Center for Human Genetics and Laboratory Diagnostics, Dr. Klein, Dr. Rost and Colleagues

You are here: Molecular Genetics » Achondroplasia

Achondroplasia (ACH) [Q77.4]

OMIM numbers: 100800, 134934 (FGFR3)

Dr. rer. nat. Christoph Marschall, Dipl.-Biol. Christine Schack,
Dipl.-Biol. Christina Sofeso

Scientific Background

Achondroplasia is an autosomal dominant disorder of bone growth that is characterized by disproportionately short stature with rhizomelic shortening of the limbs. The incidence is estimated to be 1 in 20,000. The disorder is caused by mutations in the fibroblast growth factor receptor 3 (FGFR3 gene) that lead to changes in the FGF-dependent calcium signal transduction. Up to 20% of the cases are familial, but the majority of cases are caused by de novo mutations in the FGFR3 gene (presumably germline mosaicisms in the paternal germ cells, or spontaneous mutations in early fetal development).

 

The classic cases of achondroplasia exhibit mutations in codon 380 of the FGFR3 gene, which lead to a substitution of glycine by arginine.
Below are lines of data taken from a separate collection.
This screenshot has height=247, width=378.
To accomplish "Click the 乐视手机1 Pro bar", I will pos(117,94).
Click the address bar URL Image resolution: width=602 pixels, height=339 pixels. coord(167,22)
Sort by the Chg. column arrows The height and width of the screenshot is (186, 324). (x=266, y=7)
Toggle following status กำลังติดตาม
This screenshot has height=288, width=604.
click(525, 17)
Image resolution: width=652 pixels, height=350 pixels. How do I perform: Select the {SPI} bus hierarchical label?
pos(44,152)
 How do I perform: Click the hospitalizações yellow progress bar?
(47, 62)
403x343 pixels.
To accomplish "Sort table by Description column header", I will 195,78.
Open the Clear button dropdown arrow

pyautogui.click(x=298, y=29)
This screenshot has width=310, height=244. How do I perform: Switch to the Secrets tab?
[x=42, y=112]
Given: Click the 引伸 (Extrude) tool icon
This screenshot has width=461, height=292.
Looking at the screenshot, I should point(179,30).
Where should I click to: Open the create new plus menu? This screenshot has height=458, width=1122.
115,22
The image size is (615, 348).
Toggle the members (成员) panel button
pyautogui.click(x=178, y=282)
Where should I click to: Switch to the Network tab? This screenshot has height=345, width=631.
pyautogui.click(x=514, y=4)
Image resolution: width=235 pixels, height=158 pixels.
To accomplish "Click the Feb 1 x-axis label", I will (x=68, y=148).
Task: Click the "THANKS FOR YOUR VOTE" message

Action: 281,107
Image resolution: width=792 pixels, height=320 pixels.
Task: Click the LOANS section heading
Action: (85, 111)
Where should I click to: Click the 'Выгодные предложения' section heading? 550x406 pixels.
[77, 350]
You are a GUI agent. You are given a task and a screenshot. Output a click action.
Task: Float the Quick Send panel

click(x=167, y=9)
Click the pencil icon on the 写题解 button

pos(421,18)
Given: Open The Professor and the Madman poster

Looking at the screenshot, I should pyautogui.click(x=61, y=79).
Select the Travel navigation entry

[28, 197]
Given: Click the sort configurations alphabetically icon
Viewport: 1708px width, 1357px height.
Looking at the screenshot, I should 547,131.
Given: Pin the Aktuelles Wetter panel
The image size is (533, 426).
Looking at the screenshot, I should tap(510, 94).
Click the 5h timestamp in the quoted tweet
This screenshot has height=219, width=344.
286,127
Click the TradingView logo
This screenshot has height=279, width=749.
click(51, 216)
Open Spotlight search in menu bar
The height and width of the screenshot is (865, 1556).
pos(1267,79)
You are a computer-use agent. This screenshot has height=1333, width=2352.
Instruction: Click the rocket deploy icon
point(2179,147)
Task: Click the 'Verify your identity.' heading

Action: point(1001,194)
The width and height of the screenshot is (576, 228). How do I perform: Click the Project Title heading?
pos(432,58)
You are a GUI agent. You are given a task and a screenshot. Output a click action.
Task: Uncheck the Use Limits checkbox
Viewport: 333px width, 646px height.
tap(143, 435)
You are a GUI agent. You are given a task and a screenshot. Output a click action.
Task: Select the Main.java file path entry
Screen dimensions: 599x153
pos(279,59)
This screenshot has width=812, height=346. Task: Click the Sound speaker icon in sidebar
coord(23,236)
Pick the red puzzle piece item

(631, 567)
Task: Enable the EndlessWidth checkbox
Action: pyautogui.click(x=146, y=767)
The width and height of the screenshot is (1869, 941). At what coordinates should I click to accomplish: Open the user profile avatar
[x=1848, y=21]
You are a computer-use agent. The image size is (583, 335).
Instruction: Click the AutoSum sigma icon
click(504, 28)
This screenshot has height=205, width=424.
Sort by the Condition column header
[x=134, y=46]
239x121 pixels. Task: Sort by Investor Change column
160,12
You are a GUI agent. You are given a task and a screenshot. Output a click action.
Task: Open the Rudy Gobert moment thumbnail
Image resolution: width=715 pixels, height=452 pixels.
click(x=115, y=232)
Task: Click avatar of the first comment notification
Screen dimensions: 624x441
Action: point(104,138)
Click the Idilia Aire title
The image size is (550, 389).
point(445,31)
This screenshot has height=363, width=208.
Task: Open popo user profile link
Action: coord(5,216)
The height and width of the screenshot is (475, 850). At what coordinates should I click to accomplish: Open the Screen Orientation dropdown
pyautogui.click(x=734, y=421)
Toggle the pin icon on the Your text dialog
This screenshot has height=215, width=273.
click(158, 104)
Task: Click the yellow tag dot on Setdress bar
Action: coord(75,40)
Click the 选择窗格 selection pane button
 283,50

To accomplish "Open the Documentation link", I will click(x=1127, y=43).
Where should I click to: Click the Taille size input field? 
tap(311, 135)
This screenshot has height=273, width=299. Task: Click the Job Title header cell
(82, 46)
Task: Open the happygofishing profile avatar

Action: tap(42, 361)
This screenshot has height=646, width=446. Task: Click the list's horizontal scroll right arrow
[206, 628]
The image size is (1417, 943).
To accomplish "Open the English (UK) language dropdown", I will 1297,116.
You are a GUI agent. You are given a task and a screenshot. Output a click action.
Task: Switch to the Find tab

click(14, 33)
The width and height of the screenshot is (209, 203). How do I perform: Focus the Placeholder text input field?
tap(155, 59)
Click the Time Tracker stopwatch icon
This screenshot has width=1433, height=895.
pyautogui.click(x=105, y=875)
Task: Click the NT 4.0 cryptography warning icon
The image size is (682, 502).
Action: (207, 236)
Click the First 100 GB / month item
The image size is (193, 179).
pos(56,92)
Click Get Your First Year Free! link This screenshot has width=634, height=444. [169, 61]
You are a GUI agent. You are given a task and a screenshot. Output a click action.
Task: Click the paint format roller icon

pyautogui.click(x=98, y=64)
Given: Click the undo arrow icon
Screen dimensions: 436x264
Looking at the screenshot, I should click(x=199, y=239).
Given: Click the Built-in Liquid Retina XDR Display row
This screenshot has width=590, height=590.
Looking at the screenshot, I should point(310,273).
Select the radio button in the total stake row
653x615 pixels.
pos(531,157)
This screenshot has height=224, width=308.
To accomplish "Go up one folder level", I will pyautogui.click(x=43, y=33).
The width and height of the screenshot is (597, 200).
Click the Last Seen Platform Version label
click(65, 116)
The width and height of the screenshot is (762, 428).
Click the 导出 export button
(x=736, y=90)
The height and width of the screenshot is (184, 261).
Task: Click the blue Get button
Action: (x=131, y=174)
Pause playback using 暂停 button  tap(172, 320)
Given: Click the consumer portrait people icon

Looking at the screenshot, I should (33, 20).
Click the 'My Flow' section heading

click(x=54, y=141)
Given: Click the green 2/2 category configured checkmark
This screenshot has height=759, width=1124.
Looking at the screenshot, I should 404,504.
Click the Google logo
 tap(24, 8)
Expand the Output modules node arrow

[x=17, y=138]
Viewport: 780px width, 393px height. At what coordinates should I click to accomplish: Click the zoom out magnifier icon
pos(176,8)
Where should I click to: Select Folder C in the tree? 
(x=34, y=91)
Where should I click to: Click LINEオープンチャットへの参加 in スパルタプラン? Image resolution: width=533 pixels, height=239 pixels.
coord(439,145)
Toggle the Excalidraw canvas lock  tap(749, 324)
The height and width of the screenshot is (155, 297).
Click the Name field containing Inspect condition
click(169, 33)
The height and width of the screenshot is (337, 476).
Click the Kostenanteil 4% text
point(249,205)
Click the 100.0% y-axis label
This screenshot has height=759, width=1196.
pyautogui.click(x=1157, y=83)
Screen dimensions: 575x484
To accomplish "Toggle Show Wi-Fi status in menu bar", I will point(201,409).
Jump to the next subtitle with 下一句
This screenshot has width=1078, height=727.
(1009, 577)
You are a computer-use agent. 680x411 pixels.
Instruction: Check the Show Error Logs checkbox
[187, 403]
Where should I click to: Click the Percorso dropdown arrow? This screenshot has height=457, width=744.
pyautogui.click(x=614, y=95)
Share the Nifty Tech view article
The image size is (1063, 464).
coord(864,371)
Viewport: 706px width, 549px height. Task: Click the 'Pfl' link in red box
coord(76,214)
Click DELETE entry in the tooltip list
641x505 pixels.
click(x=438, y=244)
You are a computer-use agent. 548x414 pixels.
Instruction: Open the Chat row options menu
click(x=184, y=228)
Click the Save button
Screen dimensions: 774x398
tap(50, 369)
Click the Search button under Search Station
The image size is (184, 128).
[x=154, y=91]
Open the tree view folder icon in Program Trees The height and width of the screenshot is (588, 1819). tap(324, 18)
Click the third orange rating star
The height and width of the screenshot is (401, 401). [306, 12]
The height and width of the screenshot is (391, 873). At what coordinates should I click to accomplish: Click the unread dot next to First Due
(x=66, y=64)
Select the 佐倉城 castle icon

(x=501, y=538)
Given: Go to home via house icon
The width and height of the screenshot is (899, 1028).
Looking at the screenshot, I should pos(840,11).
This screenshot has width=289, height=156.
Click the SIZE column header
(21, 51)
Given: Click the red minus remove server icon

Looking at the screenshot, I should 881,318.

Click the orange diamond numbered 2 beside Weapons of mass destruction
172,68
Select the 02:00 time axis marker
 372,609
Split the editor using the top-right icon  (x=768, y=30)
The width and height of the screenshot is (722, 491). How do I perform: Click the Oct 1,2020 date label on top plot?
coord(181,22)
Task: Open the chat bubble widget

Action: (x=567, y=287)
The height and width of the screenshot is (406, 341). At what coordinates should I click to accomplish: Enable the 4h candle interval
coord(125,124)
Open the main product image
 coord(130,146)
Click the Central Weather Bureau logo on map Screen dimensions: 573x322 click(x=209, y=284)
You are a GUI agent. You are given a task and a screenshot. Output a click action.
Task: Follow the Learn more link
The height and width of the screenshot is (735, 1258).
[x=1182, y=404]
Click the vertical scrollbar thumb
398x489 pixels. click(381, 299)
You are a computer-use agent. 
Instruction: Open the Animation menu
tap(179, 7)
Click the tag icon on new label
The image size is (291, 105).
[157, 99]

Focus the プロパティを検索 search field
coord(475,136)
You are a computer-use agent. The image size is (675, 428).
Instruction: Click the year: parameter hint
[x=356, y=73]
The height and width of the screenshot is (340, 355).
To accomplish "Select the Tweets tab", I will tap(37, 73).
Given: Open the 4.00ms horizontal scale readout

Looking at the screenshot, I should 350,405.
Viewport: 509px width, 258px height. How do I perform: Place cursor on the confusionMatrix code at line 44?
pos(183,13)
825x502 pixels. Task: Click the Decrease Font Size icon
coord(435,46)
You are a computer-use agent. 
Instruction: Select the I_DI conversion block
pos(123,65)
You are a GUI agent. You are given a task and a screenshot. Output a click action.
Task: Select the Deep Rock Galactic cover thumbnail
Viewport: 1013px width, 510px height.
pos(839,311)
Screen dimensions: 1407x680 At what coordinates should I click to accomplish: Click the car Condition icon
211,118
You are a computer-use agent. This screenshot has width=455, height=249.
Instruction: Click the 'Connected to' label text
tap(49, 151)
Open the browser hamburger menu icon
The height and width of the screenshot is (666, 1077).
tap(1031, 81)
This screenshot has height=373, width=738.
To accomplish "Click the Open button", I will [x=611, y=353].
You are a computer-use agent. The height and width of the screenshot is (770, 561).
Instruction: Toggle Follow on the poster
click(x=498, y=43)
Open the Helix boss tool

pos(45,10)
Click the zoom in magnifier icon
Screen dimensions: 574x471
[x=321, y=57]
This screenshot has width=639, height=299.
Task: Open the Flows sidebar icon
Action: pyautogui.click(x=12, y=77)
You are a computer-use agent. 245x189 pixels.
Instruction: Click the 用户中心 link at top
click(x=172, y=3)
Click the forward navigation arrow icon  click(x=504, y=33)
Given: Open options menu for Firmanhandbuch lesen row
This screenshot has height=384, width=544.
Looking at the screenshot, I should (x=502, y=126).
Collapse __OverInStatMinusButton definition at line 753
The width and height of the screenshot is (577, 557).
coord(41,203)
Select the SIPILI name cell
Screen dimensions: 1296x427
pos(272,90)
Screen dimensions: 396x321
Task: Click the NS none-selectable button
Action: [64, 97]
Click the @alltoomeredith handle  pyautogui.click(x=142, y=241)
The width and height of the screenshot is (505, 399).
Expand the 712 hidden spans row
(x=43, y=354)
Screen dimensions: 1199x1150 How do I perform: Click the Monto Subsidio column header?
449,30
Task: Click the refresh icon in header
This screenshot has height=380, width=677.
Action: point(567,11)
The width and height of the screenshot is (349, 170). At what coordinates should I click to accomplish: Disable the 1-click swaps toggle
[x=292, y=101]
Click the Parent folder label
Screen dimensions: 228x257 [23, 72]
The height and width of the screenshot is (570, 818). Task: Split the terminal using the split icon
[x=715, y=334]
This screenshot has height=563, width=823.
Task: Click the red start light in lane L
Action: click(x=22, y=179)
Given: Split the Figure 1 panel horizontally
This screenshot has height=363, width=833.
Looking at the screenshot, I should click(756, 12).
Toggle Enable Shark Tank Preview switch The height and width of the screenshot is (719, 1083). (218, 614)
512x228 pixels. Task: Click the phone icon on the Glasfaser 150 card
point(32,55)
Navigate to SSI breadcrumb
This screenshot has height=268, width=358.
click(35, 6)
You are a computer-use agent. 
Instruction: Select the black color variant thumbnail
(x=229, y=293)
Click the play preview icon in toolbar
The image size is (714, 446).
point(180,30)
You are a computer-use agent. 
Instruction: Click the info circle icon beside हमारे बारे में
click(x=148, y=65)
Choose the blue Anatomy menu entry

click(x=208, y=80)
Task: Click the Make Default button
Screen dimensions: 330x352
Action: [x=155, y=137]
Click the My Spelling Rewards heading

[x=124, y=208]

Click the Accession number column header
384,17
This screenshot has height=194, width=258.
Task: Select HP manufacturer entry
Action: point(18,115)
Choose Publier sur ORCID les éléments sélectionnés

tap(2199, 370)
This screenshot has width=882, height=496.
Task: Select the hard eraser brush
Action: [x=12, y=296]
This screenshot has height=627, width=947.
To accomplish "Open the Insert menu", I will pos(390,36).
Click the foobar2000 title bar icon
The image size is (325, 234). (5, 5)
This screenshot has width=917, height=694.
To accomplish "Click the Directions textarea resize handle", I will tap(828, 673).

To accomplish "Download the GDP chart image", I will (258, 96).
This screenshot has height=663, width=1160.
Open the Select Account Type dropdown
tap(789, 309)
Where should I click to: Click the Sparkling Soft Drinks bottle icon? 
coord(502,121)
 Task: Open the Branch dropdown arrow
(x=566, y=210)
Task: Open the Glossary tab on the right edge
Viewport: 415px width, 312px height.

The resulting dysfunctional regulation of endochondral ossification eventually leads to disproportionately short stature. The mutation rate of the nucleic acid at position 1,138, localized in codon 380, is elevated by a factor of 1,000 compared to the average mutation rate in the human genome and, thus, belongs to the regions with one of the highest mutation rates. The spontaneous mutation rate in this region is strongly affected by the age of the father, and is given as 10 fold higher at a paternal age of 40 than at 20 (paternal age effect).